• [EXERCISE SET]:
• A. Name every person mentioned in the text below on the Iraq war and Abu Ghraib.
• B. Extend the text below on the Iraq war and Abu Ghraib, beginning after its final sentence.

• [TEXT PROVIDED]:
--------

Fanciful but terrifying scenarios were introduced: Unmanned aircraft, drones, had been built for missions targeting the U. S., Bush told the nation. "We don't want the smoking gun to be a mushroom cloud," National Security Advisor Condoleezza Rice deadpanned to CNN. And, Bush maintained, "Iraq could decide on any given day to provide a biological or chemical weapon to a terrorist group or individual terrorists." We "know" Iraq possesses such weapons, Rumsfeld and Vice-President Cheney assured us. We even "know" where they are hidden. After several months of this mumbo jumbo, 70 percent of Americans had embraced the fantasy that Saddam destroyed the World Trade Center.

ALL THESE ASSERTIONS have proved to be baseless and, we've since discovered, were regarded with skepticism by experts at the time they were made. But contrary opinions were derided, ignored, or covered up in the rush to war. Even as of this writing, Dick Cheney clings to his mad assertion that Saddam was somehow at the nexus of a worldwide terror network.

And then there was Abu Ghraib. Our "war president" may have been justified in his assumption that Americans are a warrior people. He pushed the envelope in thinking we'd be content as an occupying power, but he was sadly mistaken if he thought that ordinary Americans would tolerate an image of themselves as torturers. To be fair, the torture was meant to be secret. So were the memos justifying such treatment that had floated around the White House, Pentagon, and Justice Department for more than a year before the first photos came to light. The neocons no doubt appreciate that few of us have the stones to practice the New Warfare. Could you slip a pair of women's panties over the head of a naked, cowering stranger while forcing him to masturbate? What would you say while sodomizing him with a toilet plunger? Is keeping someone awake till he hallucinates inhumane treatment or merely "sleep management"?

Most of us know the answers to these questions, so it was incumbent upon the administration to pretend that Abu Ghraib was an aberration, not policy. Investigations, we were assured, were already under way; relevant bureaucracies would offer unstinting cooperation; the handful of miscreants would be sternly disciplined. After all, they didn't "represent the best of what America's all about." As anyone who'd watched the proceedings of the 9/11 Commission could have predicted, what followed was the usual administration strategy of stonewalling, obstruction, and obfuscation. The appointment of investigators was stalled; documents were withheld, including the full report by Major General Antonio Taguba, who headed the Army's primary investigation into the abuses at Abu Ghraib. A favorite moment for many featured John McCain growing apoplectic as Donald Rumsfeld and an entire tableful of army brass proved unable to answer the simple question Who was in charge at Abu Ghraib?

--------

• [DATA SECTION]:
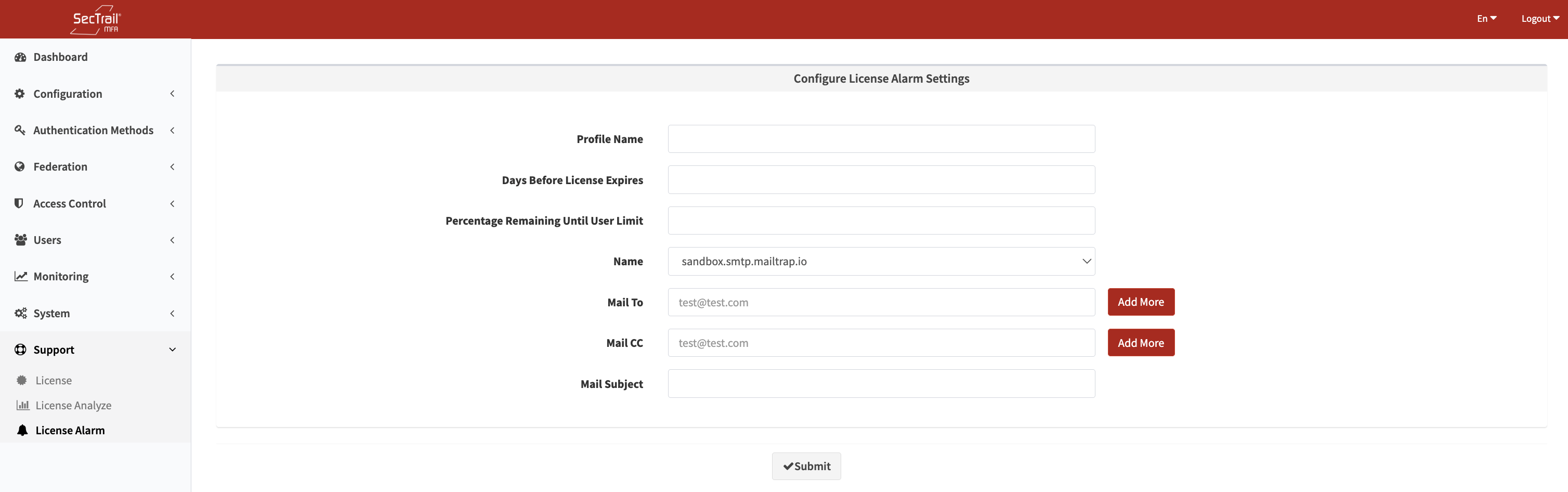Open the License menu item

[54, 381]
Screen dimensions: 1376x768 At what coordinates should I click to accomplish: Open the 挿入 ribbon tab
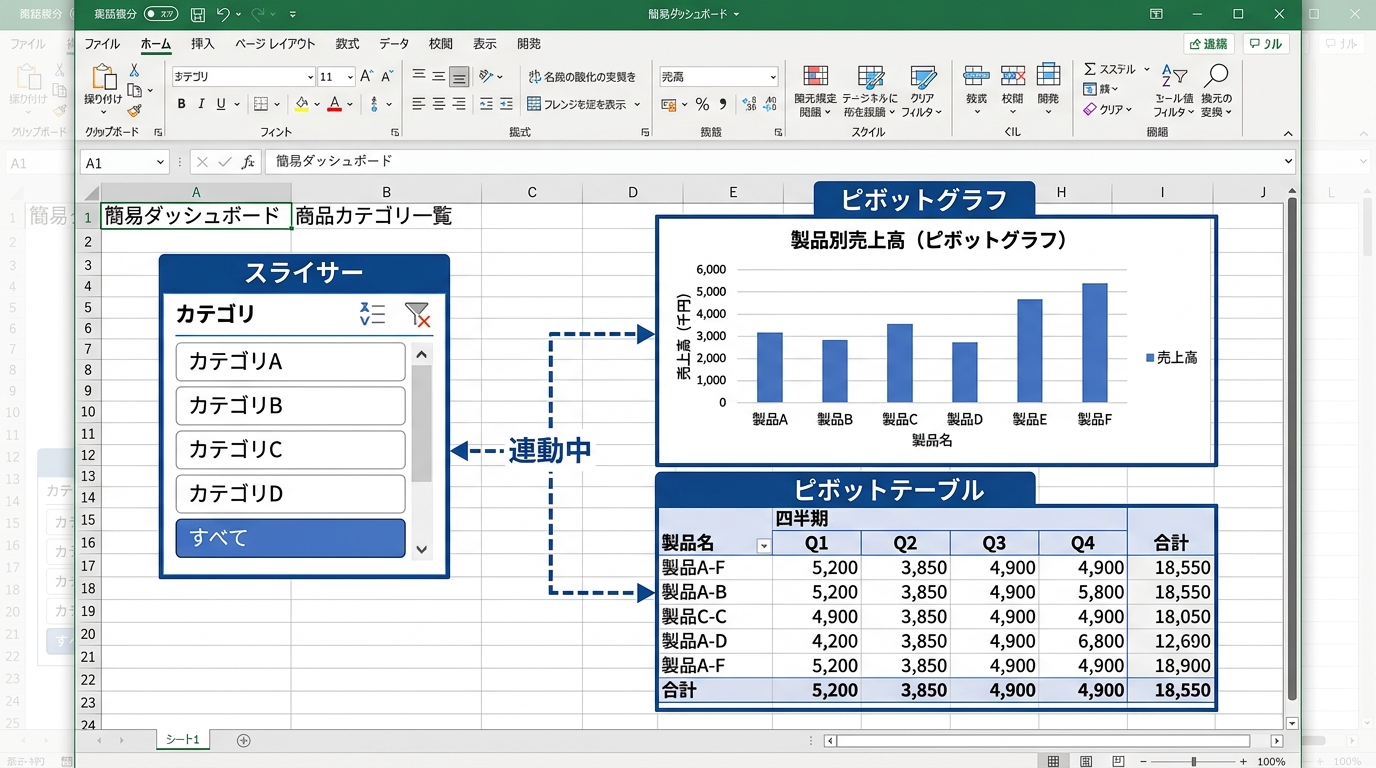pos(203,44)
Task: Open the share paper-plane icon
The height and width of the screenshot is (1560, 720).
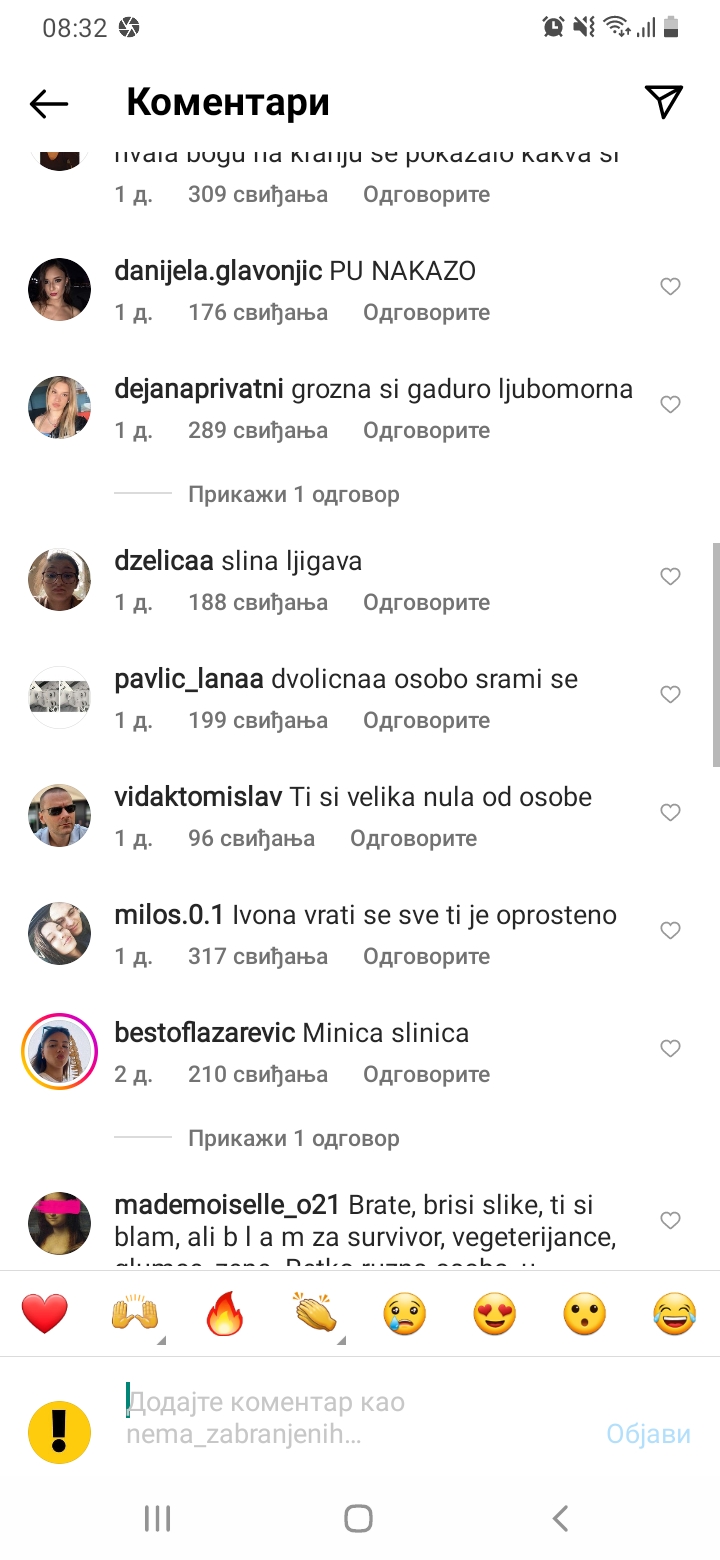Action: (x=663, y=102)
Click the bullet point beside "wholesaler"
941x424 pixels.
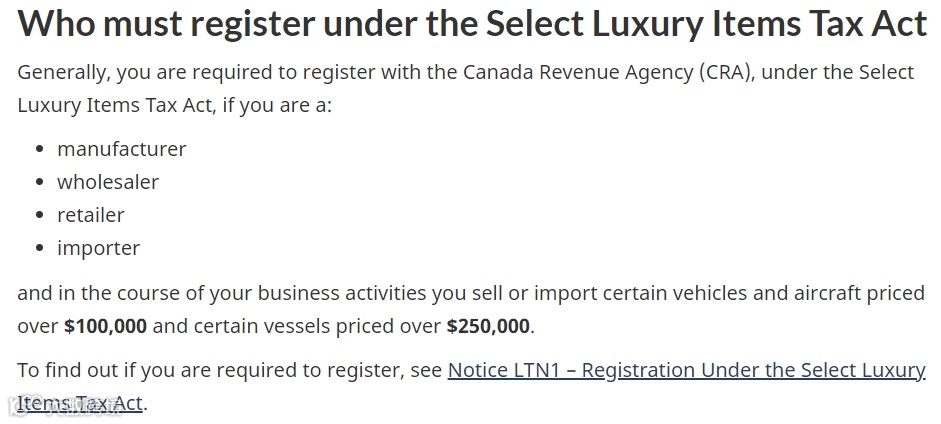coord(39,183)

--------

• [SOLVED PROBLEMS]:
• A.
Bush
Condoleezza Rice
Donald Rumsfeld
Dick Cheney
Saddam
Antonio Taguba
John McCain

• B.
The Bush administration no doubt had its real reasons for invading and occupying Iraq. They've simply chosen not to share them with the American public. They sought justification for ignoring the Geneva Convention and other statutes prohibiting torture and inhumane treatment of prisoners but were loath to acknowledge as much. They may have ideas worth discussing, but they don't welcome the rest of us in the conversation. They don't trust us because they don't dare expose their true agendas to the light of day. There is a surreal quality to all this: Occupation is liberation; Iraq is sovereign, but we're in control; Saddam is in Iraqi custody, but we've got him; we'll get out as soon as an elected Iraqi government asks us, but we'll be there for years to come. Which is what we counted on in the first place, only with rose petals and easy coochie.

This Möbius reality finds its domestic analogue in the perversely cynical "Clear Skies" and "Healthy Forests" sloganeering at Bush's EPA and in the administration's irresponsible tax cutting and other fiscal shenanigans. But the Bush administration has always worn strangely tinted shades, and you wonder to what extent Mr. Bush himself lives in a world of his own imagining.

And chances are your America and George W. Bush's America are not the same place. If you are dead center on the earning scale in real-world twenty-first-century America, you make a bit less than $32,000 a year, and $32,000 is not a sum that Mr. Bush has ever associated with getting by in his world. Bush, who has always managed to fail upwards in his various careers, has never had a job the way you have a job—where not showing up one morning gets you fired, costing you your health benefits. He may find it difficult to relate personally to any of the nearly two million citizens who've lost their jobs under his administration, the first administration since Herbert Hoover's to post a net loss of jobs. Mr. Bush has never had to worry that he couldn't afford the best available health care for his children. For him, forty-three million people without health insurance may be no more than a politically inconvenient abstraction. When Mr. Bush talks about the economy, he is not talking about your economy. His economy is filled with pals called Kenny-boy who fly around in their own airplanes. In Bush's economy, his world, friends relocate offshore to avoid paying taxes. Taxes are for chumps like you. You are not a friend. You're the help. When the party Mr. Bush is hosting in his world ends, you'll be left picking shrimp toast out of the carpet.

ALL ADMINISTRATIONS WILL DISSEMBLE, distort, or outright lie when their backs are against the wall, when honesty begins to look like political suicide. But this administration seems to lie reflexively, as if it were simply the easiest option for busy folks with a lot on their minds. While the big lies are more damning and of immeasurably greater import to the nation, it is the small, unnecessary prevarications that may be diagnostic. Who lies when they don't have to? When the simple truth, though perhaps embarrassing in the short run, is nevertheless in one's long-term self-interest? Why would a president whose calling card is his alleged rock-solid integrity waste his chief asset for penny-ante stakes? Habit, perhaps. Or an inability to admit even small mistakes.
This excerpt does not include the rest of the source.